After that, my father was granted the opportunity to move to the States as a political refugee, so my mother and I followed him there. But after a year, my mother and I decided to come back to Poland. Moving between the East and the West allowed me to understand the different systems and cultures from a third-party’s perspective. There were a lot of things I appreciated about the West, but also things I thought had to change. For example, I don’t appreciate how expensive education is in the States, and how the arts are considered a leisure rather than an imperative subject that has the power to bring humanity together. I think having lived in both the East and the West allows me to speak to both cultures.
Now, I have chosen to be back in Poland for work. My heritage is important to me, I feel the need to explore and preserve it. It’s important for me to continuously examine my heritage and my country’s history in a discourse through my art.
Nostalgia is a theme that threads through all of your works. What is your relationship to the past, and why is it important for you to preserve, remember, and celebrate it through your art?
When I work with images from the past, it’s in order to understand the past. I’m not trying to evoke nostalgia in the romantic sense, but rather to preserve nostalgia in an active sense. I work with images that are disappearing in front of my eyes, so this version of nostalgia comes with a sense of urgency. When I returned home from my travels and my residencies, moving from Amsterdam to Warsaw, I saw how the buildings, neon signs, and old infrastructure were being torn down.

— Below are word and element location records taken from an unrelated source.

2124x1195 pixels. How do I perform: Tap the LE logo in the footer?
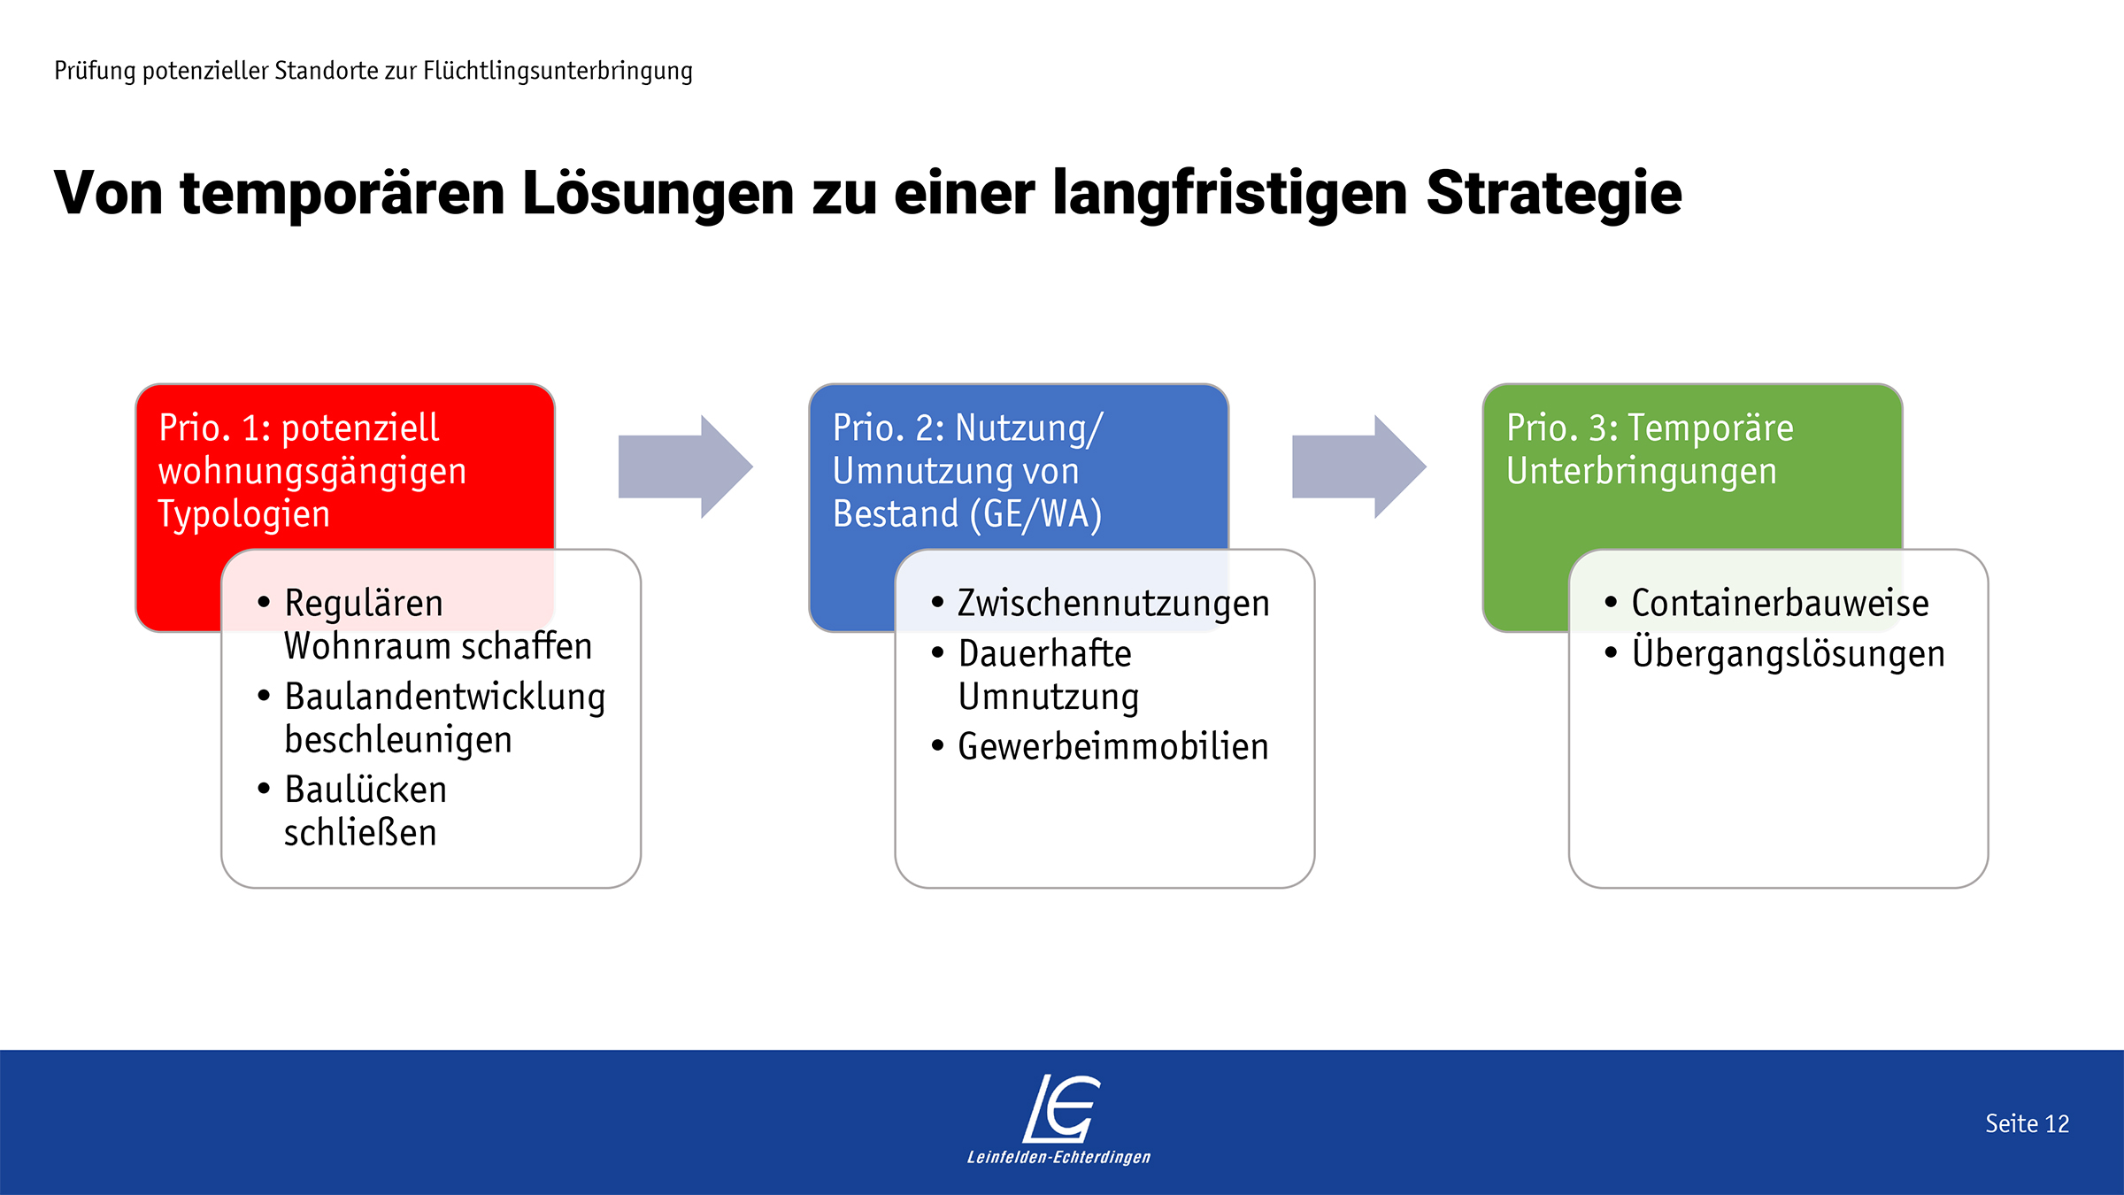click(x=1061, y=1108)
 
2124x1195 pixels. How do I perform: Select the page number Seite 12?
click(x=2027, y=1123)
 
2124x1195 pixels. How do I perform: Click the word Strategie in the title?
click(x=1554, y=193)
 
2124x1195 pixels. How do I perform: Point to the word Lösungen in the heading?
click(x=658, y=193)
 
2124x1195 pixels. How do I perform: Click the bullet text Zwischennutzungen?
click(x=1113, y=604)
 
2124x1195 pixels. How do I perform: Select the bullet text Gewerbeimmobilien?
click(x=1113, y=746)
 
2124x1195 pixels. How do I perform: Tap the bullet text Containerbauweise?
click(x=1780, y=603)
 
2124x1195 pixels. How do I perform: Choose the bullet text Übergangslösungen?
click(x=1788, y=652)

I wondered, why were we tearing down the old to build the new, when the old was perfectly sufficient?
As an artist, I feel that I can protect and preserve the past. We are actually building the new MOMA Warsaw, and in our collection we want to bring back a lot of works from the 60’s and 70’s, when they dealt much more openly with gender studies and sexual freedoms.
What advice would you give to your younger self?
Not to consume so much wine, coffee and cigarettes!
And also: work with people you find inspiring, and create bonds with all people of different occupations. The friendships from when you’re studying–they become lifelong relationships.
Which artists have especially inspired you?
I love the work of a lot of artists, from painting to music to theater. And I am always inspired by students’ work in new directions that I have never seen, from video games to burlesque. When I speak about artists I always try to bring up artists who are doing incredible work but not in the center of attention. I would like to propose the names of the artists we have just featured in Pavilionesque Magazine III, where we discuss the meaning of performance in contemporary theater, of which I am the artistic director. For this issue, we focused on the topic of ‘grotesque.’ My heroine and inspiration for this theme was the German dancer, Valeska Gert, who is on the cover. Then there is Isabella Cornaro, who writes about the depiction of the first abortion. Vincenzo de Bellis is an Italian curator, who writes about how the word ‘grotesque’ comes from the word ‘grotto.’ Jamian Juliano-Villani is an amazing New-York based painter, also Marnie Weber from Los Angeles, and I love the Polish artists Dominika Olszowy and Tori Wrånes–whose work is radically grotesque and bizarre. I’ve also brought in noir photographers from the 1970’s, such as Karin Székessy. And finally, the Czech artist Eva Švankmajerová, whose incredible work I think you will see in a retrospective at the Tate in a couple of years!
Can you share with us any exciting plans you’re currently working towards?
I’m working on a performance for the Art Institute of Chicago, called Naughty Nymphs in the Courtyard of Favourites, and it’s about the erotic representation of the female nude in neoclassical sculptures. I’m also working on another performance for the Walker Museum, the Paradox of Stillness, which is a great show that combines still images and performance theater.